WRITTEN EXERCISE A —
According to the Reliance article, by what date did Judge Colins order the department to decide whether Reliance could be saved or must be liquidated?
WRITTEN EXERCISE B —
Mark each statement yes or no against the Reliance article, quoting the words that decide it: (i) The PID had a financial observer at Reliance starting in January 2001. (ii) Reliance gave its customers up to 60 days to find new coverage. (iii) Judge Colins's order stopped legal claims involving Reliance's policyholders for 90 days.
WRITTEN EXERCISE C —
Extend the Reliance article past its final sentence.

SELECTION —
# # #

Pennsylvania regulators shut down Reliance Insurance Co.

After attempts to reorganize the financially troubled Reliance Insurance Co., the Pennsylvania Insurance Department (PID) has shut it down.

Pennsylvania's Insurance Commissioner Diane Koken says that Reliance faces a deficit of more than $1 billion and losses of between $2 million and $4 million. The insurer will not be able to pay the $10 billion that it and its affiliates owe in every state in the country.

Philadelphia Commonwealth Court Judge James Gardner Colins issued an order Oct. 3, 2001, that stopped legal claims involving Reliance's 75,000 policyholders for the next 90 days. Commissioner Koken says, though, that the PID would try to settle workers compensation and personal injury claims.

Reliance has canceled its remaining policies and given its customers, mostly commercial clients, up to 30 days to find new coverage.

Despite the presence of a financial observer posted by the PID since January 2001, the PID assumed financial control of Reliance Insurance Co. on May 29, 2001. In mid-September, Colins ordered the department to decide by Dec. 4, 2001, whether Reliance could be saved or must be liquidated.

Commissioner Koken said from the outset that it would take the department six months before it could make the decision on whether or not to liquidate the insurer. This ruling formalizes that projection.

Since Reliance turned out to be insolvent, the Pennsylvania guaranty fund will cover any property/casualty, commercial lines, and workers compensation insurance claims that exceed Reliance's assets.

# # #

EXTRACTED MATERIAL —
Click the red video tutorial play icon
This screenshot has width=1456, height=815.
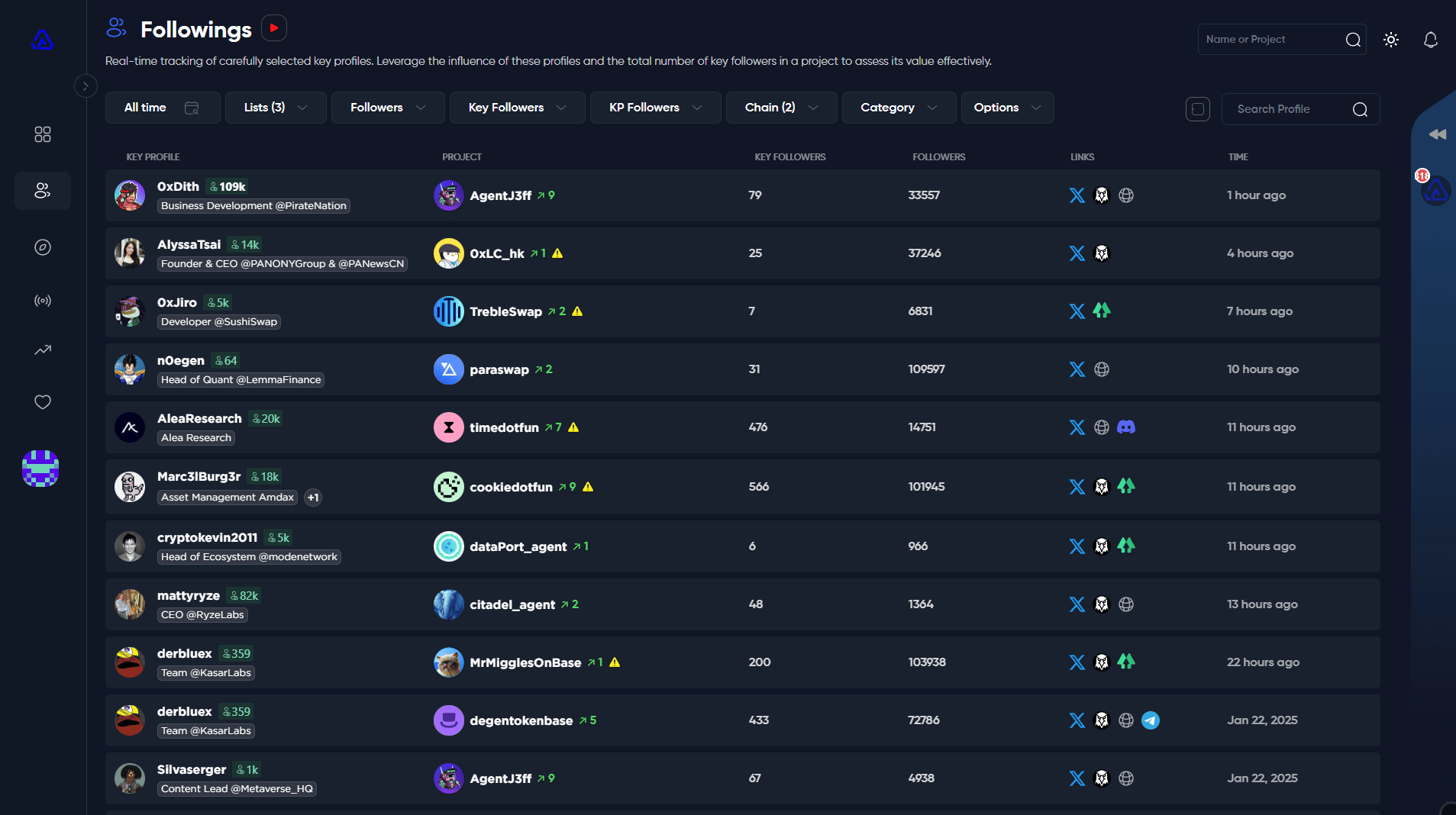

# # #

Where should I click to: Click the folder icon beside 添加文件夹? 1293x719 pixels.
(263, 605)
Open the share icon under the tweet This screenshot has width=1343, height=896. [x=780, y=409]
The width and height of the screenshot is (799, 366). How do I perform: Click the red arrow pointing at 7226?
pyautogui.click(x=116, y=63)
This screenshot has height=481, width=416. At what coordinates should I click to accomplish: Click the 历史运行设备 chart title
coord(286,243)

# # #

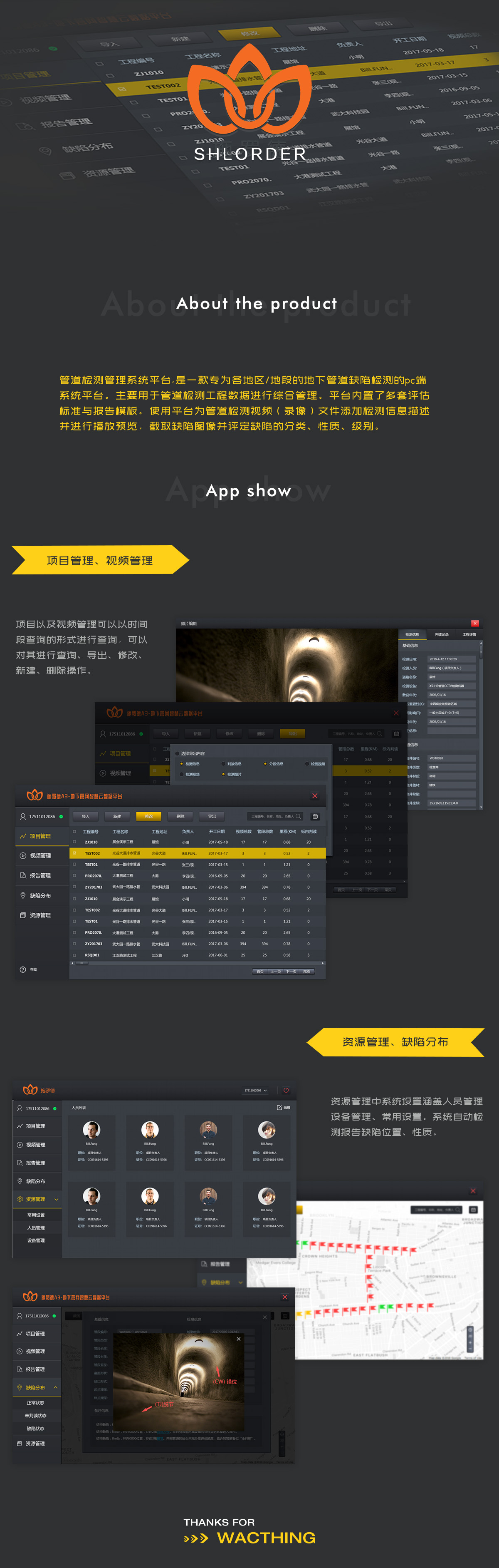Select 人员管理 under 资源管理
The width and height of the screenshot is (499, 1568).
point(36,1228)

# # #

EXERCISE RESPONSE A —
Dec. 4, 2001.

EXERCISE RESPONSE B —
(i) Yes: "a financial observer posted by the PID since January 2001"
(ii) No: "up to 30 days to find new coverage"
(iii) Yes: "stopped legal claims involving Reliance's 75,000 policyholders for the next 90 days"

EXERCISE RESPONSE C —
Reliance Group Holdings, parent company of Reliance Insurance Co., filed for bankruptcy protection in June 2001, largely as a result of mounting claims against its insurance subsidiary.

Colins ruled in early August that the Pennsylvania Insurance Department could take over the statutory deposits, totaling about $350 million, held outside of Pennsylvania as a condition of Reliance Insurance doing business in other states.

The largest of the statutory deposits, $213 million in California, will probably still be used to cover claims coming from that state, says Roseanne Placey, a PID spokesperson.

Reliance Insurance Co. stock was removed from the New York Stock Exchange (NYSE) in December 2000 after the NYSE determined that its share price was "abnormally low" and did not meet its criteria for trading on the exchange. The NYSE says Reliance also failed to meet criteria relating to market capitalization, stockholders' equity, and average global market capitalization.

 

Los Angeles Times

Penn. Regulators Shut Down Reliance

By Associated Press

PHILADELPHIA -- State insurance regulators are shutting down Reliance Insurance Co. after abandoning attempts to reorganize the troubled Philadelphia company.

"The financial condition of the company was clearly worse than what we had thought when we took over" in April, state Insurance Commissioner Diane Koken said after getting an court order to liquidate Reliance, which faces a deficit of more than $1 billion and losses of $2 million to $4 million a day.

Reliance will be unable to pay some of the $10 billion that it and its affiliates owe in all 50 states, Koken said.

Judge James Gardner Colins' order issued Wednesday stops legal claims involving Reliance's 75,000 policyholders for the next 90 days. But Koken said the Pennsylvania Insurance Department would attempt to speed settlement of workers' compensation and personal-injury claims.

Reliance has canceled its remaining policies. It has given its remaining customers, which are mostly businesses, up to 30 days to find new coverage.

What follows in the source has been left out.